Aber süß hin oder her, es zeigte sich unmittelbar, dass keine der Mütter sich vorher so richtig eingestanden hatte, wie viel Arbeit doch so ein Kind mit sich bringt. Pläne, wie es nach der Geburt sein würde, mussten da gleich über den Haufen geschmissen oder stark modifiziert werden. Da in allen Fällen in meinem Bekanntenkreis die Väter ganztags arbeiten und auch nach wie vor einer Frau das Stillen ja nicht abnehmen können, blieb somit die Rundumbetreuung des Kindes im Wesentlichen bei den Frauen, die damit in Beruf und Freizeit deutlich kürzer traten. Und ich war plötzlich wieder froh, mich der Frage nach Familie nicht stellen zu müssen.

Mittlerweile allerdings scheint in sämtlichen Familien eine gewisse Routine eingetreten zu sein. Die Eltern wechseln sich ab in der Betreuung des Kindes oder eine Kinderfrau wurde eingestellt, und auch frau kann wieder einem Hobby oder gar einem Beruf nachgehen und alle wirken glücklich.

Und so bin ich wieder am Grübeln, ob der Storch auch mal bei mir vorbeikommen wird? Die Zahlen des Bundesinstituts für Bevölkerungsforschung zeigen für Deutschland, dass ich mir noch keine Sorgen zu machen brauche. Das Durchschnittsalter der Mütter bei der ersten Geburt ging im Verlauf der letzten Jahre auf die 30 zu – da werde ich dann eben zu denen gehören, die den Schnitt nach oben ziehen; außerdem bekommt im Schnitt jede Frau auch nur noch weniger als zwei Kinder – mehr als zwei werde ich sicher nicht mehr bekommen. Auch da fiele ich also nicht aus dem Rahmen.

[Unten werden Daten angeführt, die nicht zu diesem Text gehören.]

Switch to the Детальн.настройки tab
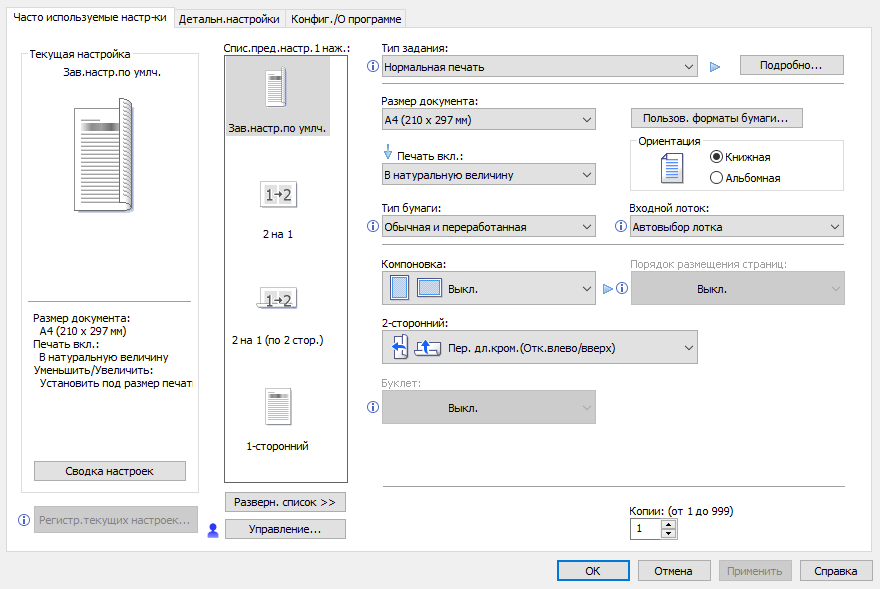 coord(230,18)
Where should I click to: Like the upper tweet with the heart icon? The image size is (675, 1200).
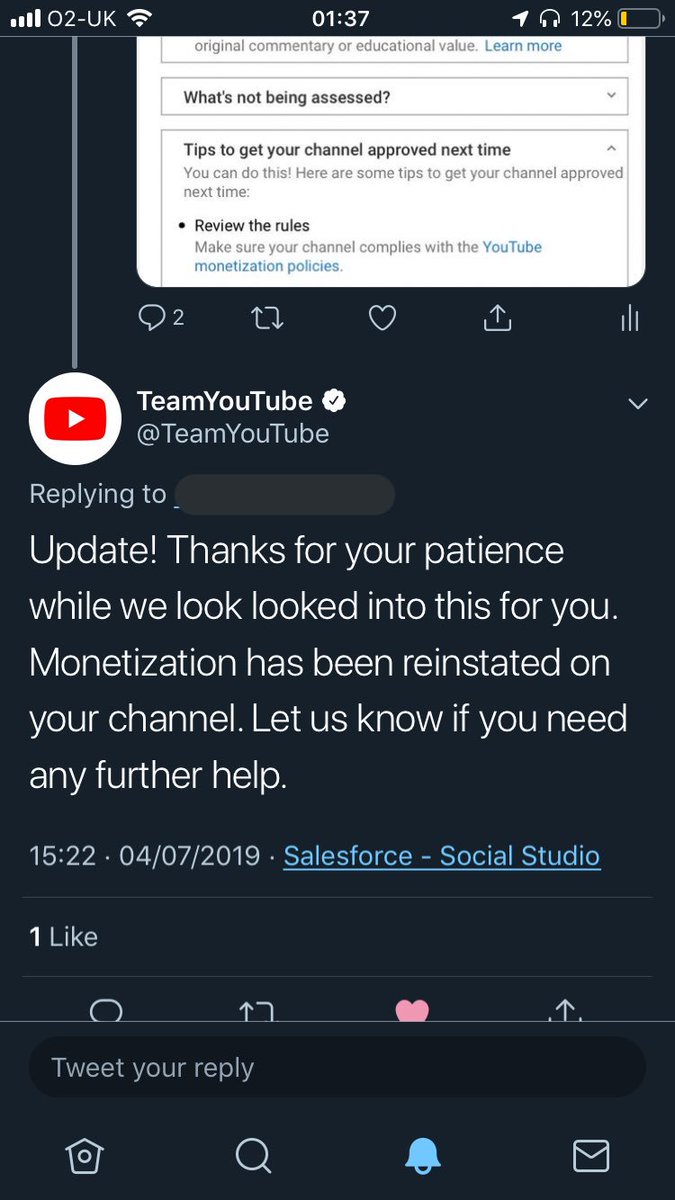point(382,318)
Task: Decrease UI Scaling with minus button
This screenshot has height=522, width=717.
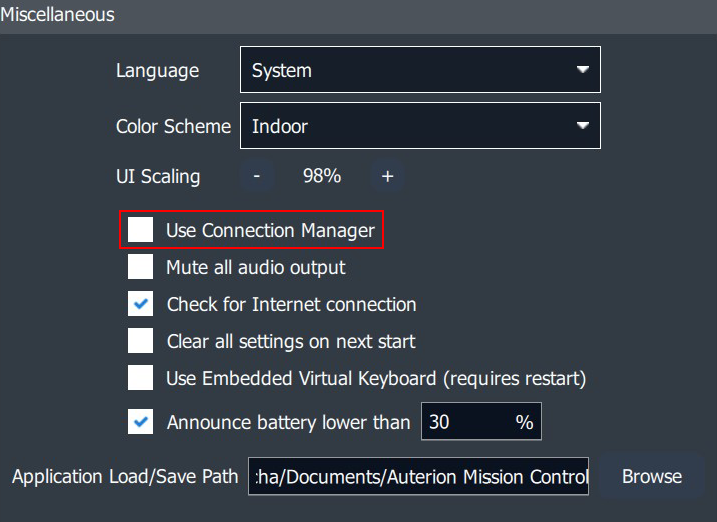Action: [257, 176]
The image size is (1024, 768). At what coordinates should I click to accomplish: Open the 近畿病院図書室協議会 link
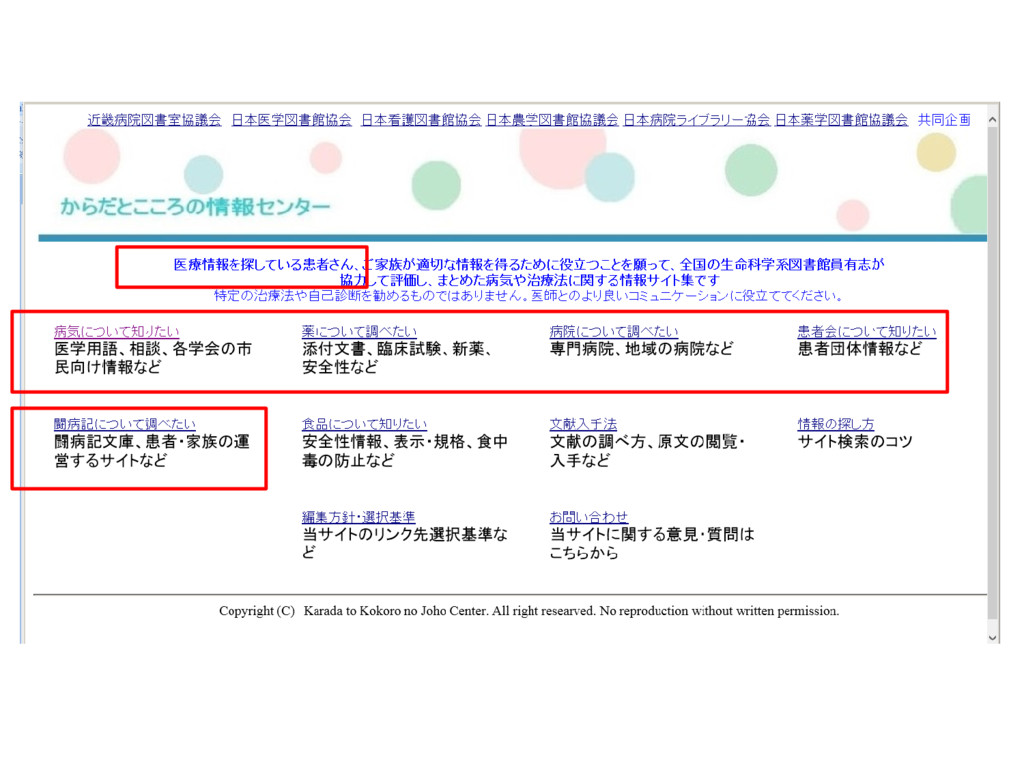(154, 120)
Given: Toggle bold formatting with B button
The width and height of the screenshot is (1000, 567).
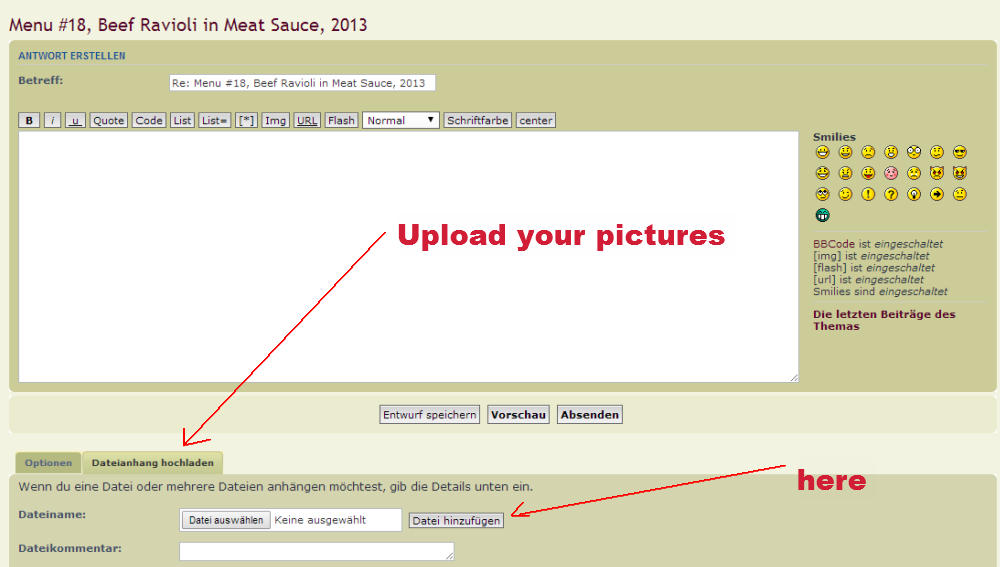Looking at the screenshot, I should point(29,120).
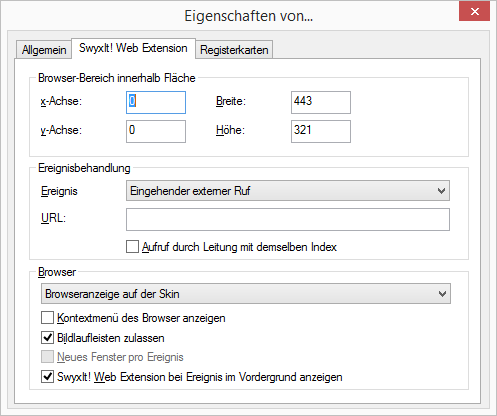The image size is (497, 416).
Task: Click the disabled Neues Fenster pro Ereignis checkbox
Action: (x=47, y=357)
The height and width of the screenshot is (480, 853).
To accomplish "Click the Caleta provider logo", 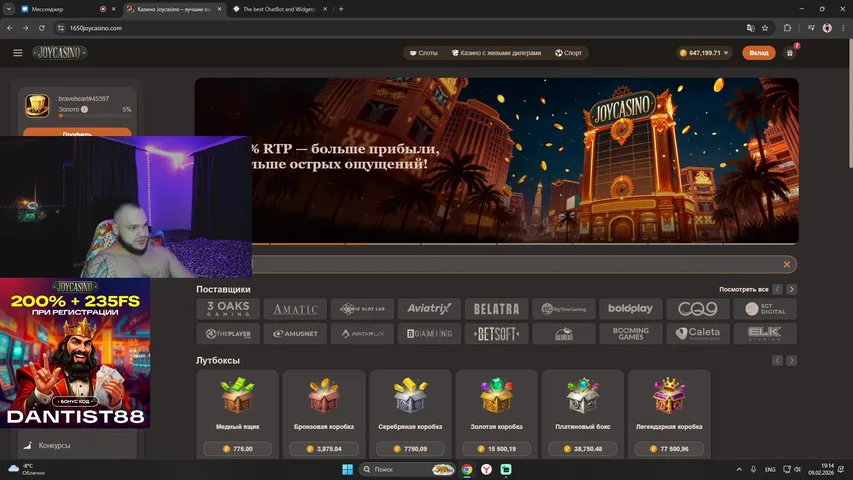I will [x=697, y=334].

Was eine Hochzeit anbelangt, brächte ich die Statistik ebenfalls noch nicht sonderlich aus dem Gleichgewicht. Es wird eh immer weniger geheiratet und das Alter bei der Erstheirat stieg die letzten Jahre drastisch an. Erfreulich ist zu sehen, dass bei einer Hochzeit, statistisch gesehen, die Aussicht auf Kinder steigt: Es gibt deutlich mehr Ehepaare mit Kindern als ohne.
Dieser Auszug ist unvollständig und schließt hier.